## Dataset content:
● ● ●

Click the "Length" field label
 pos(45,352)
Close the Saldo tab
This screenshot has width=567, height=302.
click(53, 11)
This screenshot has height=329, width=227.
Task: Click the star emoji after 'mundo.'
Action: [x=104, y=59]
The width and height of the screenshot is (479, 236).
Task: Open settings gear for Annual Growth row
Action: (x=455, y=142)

● ● ●

## Activity:
Return each line above precisely as written.

## Written solution:
Click the "Length" field label
 pos(45,352)
Close the Saldo tab
This screenshot has width=567, height=302.
click(53, 11)
This screenshot has height=329, width=227.
Task: Click the star emoji after 'mundo.'
Action: [x=104, y=59]
The width and height of the screenshot is (479, 236).
Task: Open settings gear for Annual Growth row
Action: (x=455, y=142)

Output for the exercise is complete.